LABIMMO JEUDI 14 NOVEMBRE – Quand le ZAN pousse à reconstruire la ville sur la ville
Comment reconstruire la ville sur elle-même, en répondant à la crise du logement ?
Comment consommer moins d’espaces naturels et agricoles, dans le cadre du Zan (zéro artificialisation nette), et répondre en même temps aux besoins en logements, accentués dans l’Hérault et le Gard par une forte croissance démographique ? Ne va-t-on pas trop loin dans la reconstruction de la ville sur elle-même ?
C’était le thème du dernier Lab Immo Midi Libre de 2024, jeudi 15 novembre à l’Hôtel de Girard à Montpellier. « La consommation d’espaces naturels ralentit en Occitanie : de 3 200 hectares par an entre 2009 à 2015, à 2 500 hectares par an entre 2015 et 2020, d’après la Dreal », relève Fanny Thooris, notaire associée à Montpellier. « Mais on peut faire mieux : l’artificialisation des sols se fait toujours à un rythme plus rapide que la croissance démographique et économique. »

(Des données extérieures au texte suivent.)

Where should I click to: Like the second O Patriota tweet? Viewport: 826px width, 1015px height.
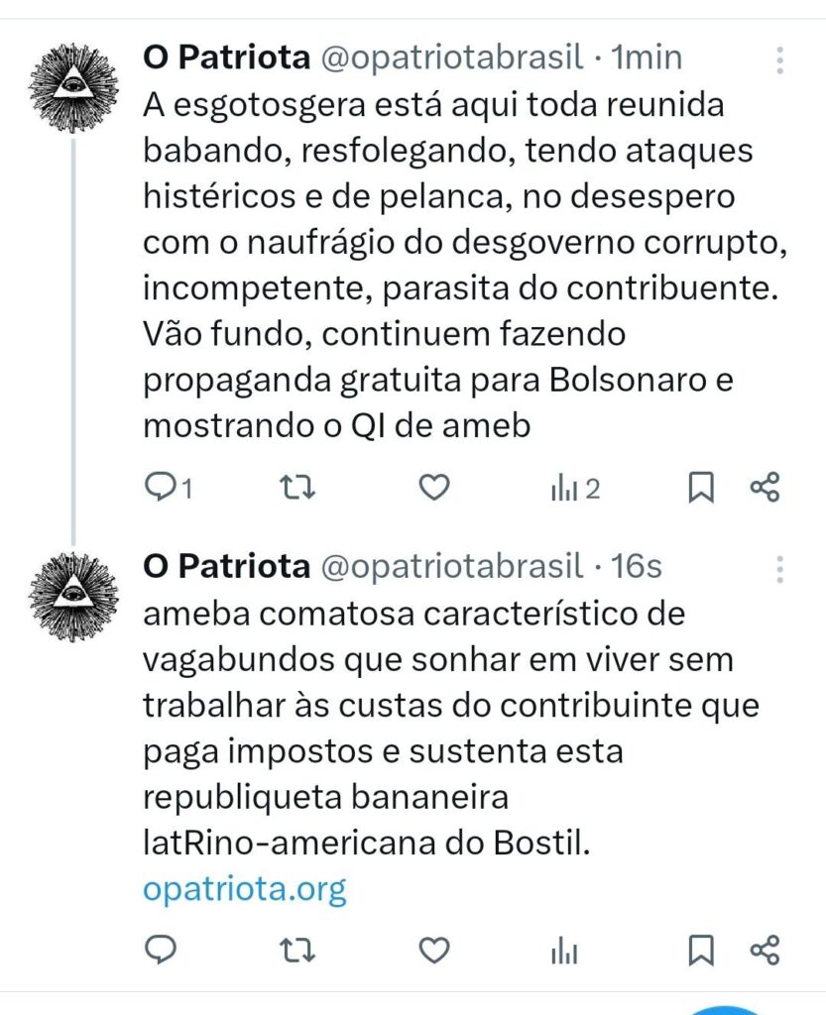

Pour Laurent Romanelli, président de M & A, le Zan, qui découle de la loi Climat et Résilience de 2021, « est la mise en application de ce que l’on préconise depuis 20 ans. Il faut absolument réduire les transports longs du quotidien, et les coûts d’aménagement démesurés. Il faut assumer la densification dans les villes. C’est une position écologique : monter plus haut dans la construction permet de créer des espaces verts ».
Exemple concret, le programme mixte (330 logements, commerces et bureaux) ‘Casa Volante’ de M & A, à Lattes, au niveau de l’hypermarché Carrefour, qui va être édifié à la place d’anciens commerces et parkings. Le secteur, actuellement entièrement goudronné et dévoré par d’anciennes « boîtes à chaussures » commerciales, va être entièrement repris, et en partie renaturé.
Accélérer la densité
Les enjeux du Zan se trouvent au cœur du nouveau PLUI (plan local d’urbanisme intercommunal)-Climat de la métropole de Montpellier, voté le 8 octobre.

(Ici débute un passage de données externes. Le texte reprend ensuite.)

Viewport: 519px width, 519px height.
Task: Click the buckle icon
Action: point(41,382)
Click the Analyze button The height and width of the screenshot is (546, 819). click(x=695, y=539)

Selon ce document, 84 % de l’urbanisation à venir se fera en effet par le réinvestissement de zones déjà bâties : Ode à la mer, Restanque, Zac Beausoleil… Un point d’alerte, dans ce contexte contraint : « La densité affichée au départ n’est très souvent pas atteinte. Les programmes immobiliers ne sont en moyenne qu’à 65 % de leur potentiel constructible ! », prévient Thierry Iacazio, président de la FPI Occitanie Méditerranée.
En clair, la densité doit être assumée plus pleinement. « Le PLUI comprend 56 orientations d’aménagement et de programmation. Il faut qu’elles aboutissent, avec une densité favorable », ajoute-t-il. La FPI va aussi proposer 13 territoires de projets.

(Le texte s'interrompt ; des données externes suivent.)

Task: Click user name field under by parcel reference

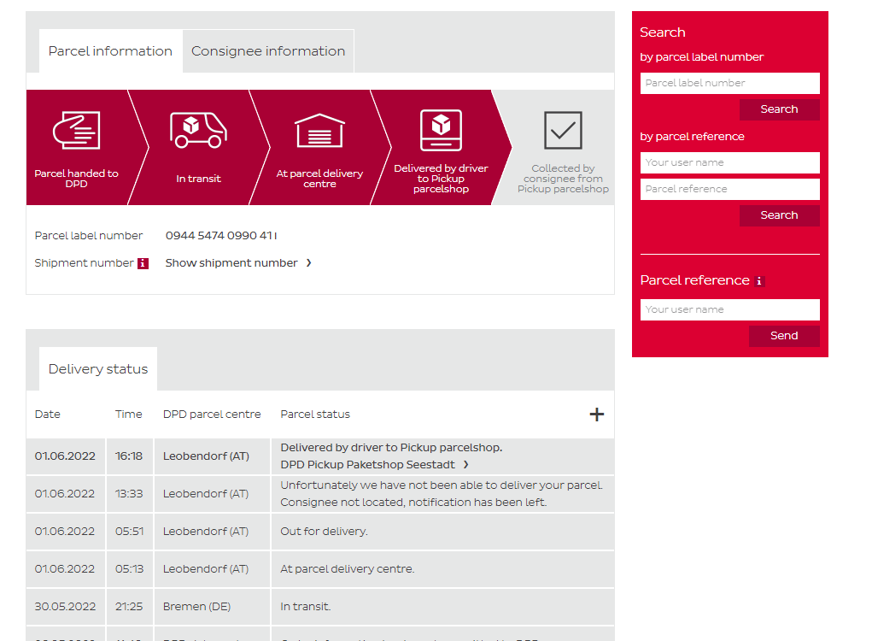Action: [x=729, y=162]
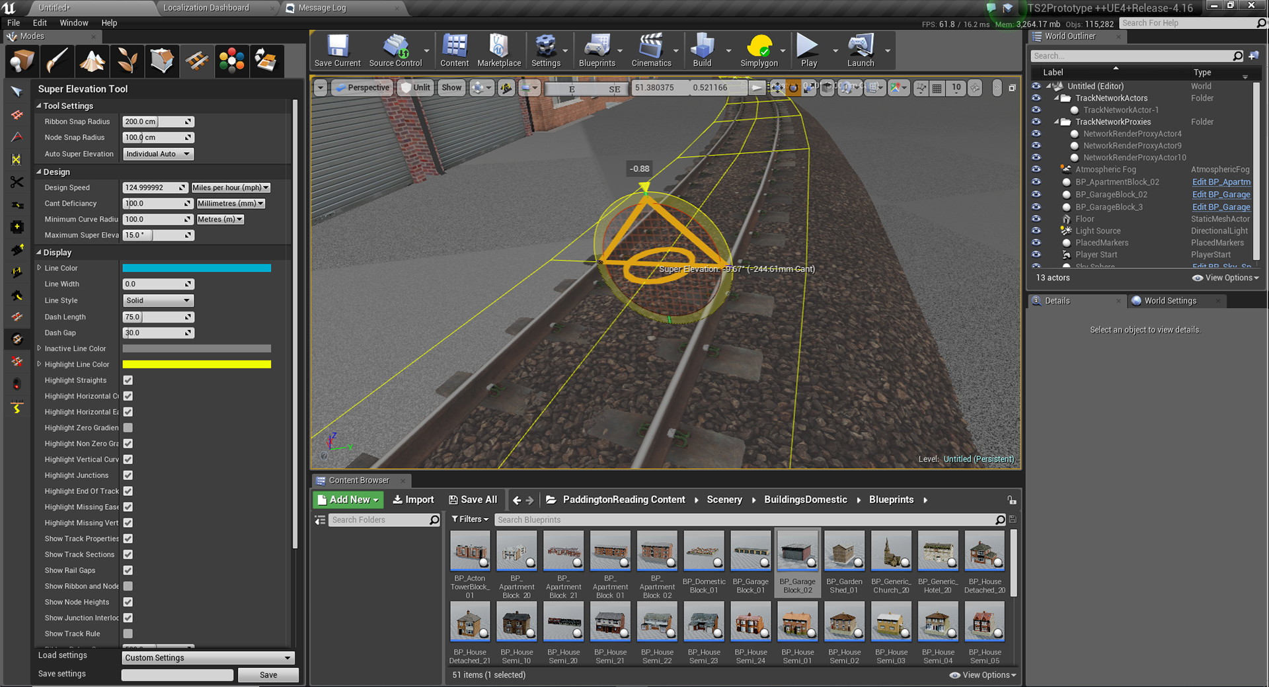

Incarnant le monde des entreprises gardoises, Éric Giraudier, président de la CCI du Gard, se dit « favorable à la prévention », mais regrette « une application trop uniforme du Zan. Ce règlement doit être adapté par rapport à la démographie. Il y a un manque de réflexion partagée en matière d’aménagement du territoire. Sur un sujet aussi crucial, la bonne échelle est celle du département. »
Transformation de bureaux et surélévations
S’il apporte son lot de contraintes, le Zan « nous force à regarder la vérité en face, et à régler le problème de l’habitat peu désirable, par exemple celui des centres-villes, dont plus personne ne veut, » relève Clément Rabourdin, architecte-associé chez Ateliers A +. « On peut faire mieux en améliorant l’existant, en augmentant les capacités d’accueil ».
Des pistes émergent : transformations de bureaux vides en logements, ou encore surélévations d’immeubles, notamment via la construction bois. Contrairement à d’autres régions au passé industriel, le Languedoc manque de friches. « Clermont-Ferrand bénéficie de la présence de grandes friches ayant appartenu à Michelin. Cela permet à la collectivité de piloter des opérations d’envergure de reconstruction, avec plusieurs centaines de logements », conclut Christophe Pouzol, directeur du développement immobilier du Crédit Agricole du Languedoc.
Laurent Romanelli : « Faire accepter la densité »
L’un des enjeux principaux du Zan est de faire accepter la densité urbaine. Il y a un gros travail à mener pour y parvenir. Les gens restent avec l’image des tours des années 60 et 70. C’est un frein. L’idée initiale de ces tours était pourtant vertueuse.
Il s’agissait de sortir de la précarité des millions de personnes, en leur offrant un confort. Mais cette densité a été mal conçue, en oubliant la mixité, les mobilités, la qualité de vie… Comment faire pour que les relations humaines se passent bien dans les nouvelles formes urbaines denses, sans reproduire les erreurs du passé ? Les promoteurs peuvent désormais répondre à ce défi.